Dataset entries
+---+
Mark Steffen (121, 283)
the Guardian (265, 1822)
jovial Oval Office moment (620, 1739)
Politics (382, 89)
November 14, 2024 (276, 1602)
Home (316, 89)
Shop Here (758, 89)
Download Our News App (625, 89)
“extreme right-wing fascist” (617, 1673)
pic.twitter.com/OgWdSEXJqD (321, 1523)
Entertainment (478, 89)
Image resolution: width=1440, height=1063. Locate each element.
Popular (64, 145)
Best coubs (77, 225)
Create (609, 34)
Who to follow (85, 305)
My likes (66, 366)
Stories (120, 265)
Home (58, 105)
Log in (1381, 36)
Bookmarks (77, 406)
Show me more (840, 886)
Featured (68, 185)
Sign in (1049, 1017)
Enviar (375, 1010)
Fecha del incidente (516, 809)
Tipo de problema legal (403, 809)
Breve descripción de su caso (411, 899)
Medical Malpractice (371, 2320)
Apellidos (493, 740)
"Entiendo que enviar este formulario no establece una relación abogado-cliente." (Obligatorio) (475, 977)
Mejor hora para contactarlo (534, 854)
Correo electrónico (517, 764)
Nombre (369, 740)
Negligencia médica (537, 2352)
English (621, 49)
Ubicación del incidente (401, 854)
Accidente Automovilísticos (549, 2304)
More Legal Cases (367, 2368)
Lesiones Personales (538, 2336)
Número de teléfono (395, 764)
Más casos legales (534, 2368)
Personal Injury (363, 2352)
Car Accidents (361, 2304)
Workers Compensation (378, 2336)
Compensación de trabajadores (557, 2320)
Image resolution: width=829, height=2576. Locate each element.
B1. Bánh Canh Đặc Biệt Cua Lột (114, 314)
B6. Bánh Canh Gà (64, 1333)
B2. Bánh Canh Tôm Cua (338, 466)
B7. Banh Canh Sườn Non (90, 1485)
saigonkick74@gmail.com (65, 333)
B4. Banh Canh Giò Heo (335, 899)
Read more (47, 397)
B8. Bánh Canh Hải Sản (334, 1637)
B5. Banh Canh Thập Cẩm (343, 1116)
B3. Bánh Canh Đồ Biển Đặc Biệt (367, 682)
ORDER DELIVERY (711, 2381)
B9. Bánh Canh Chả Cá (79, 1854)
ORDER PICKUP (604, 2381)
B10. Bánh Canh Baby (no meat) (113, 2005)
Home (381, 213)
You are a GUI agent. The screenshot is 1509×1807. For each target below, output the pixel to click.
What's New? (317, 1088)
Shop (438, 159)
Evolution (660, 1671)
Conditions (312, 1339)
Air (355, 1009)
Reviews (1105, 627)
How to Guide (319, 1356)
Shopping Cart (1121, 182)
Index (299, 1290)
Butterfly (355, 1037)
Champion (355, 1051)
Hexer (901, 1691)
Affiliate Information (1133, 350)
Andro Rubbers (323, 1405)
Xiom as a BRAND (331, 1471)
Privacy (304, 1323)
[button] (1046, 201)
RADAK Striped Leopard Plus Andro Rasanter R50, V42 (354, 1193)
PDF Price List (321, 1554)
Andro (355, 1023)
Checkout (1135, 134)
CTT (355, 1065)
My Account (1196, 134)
+---+
▶ Instructions for the task
Copy the data word for word, from the line that contains "Affiliate Information (1133, 350)" through the end of the data.

▶ Solution
Affiliate Information (1133, 350)
Andro Rubbers (323, 1405)
Xiom as a BRAND (331, 1471)
Privacy (304, 1323)
[button] (1046, 201)
RADAK Striped Leopard Plus Andro Rasanter R50, V42 (354, 1193)
PDF Price List (321, 1554)
Andro (355, 1023)
Checkout (1135, 134)
CTT (355, 1065)
My Account (1196, 134)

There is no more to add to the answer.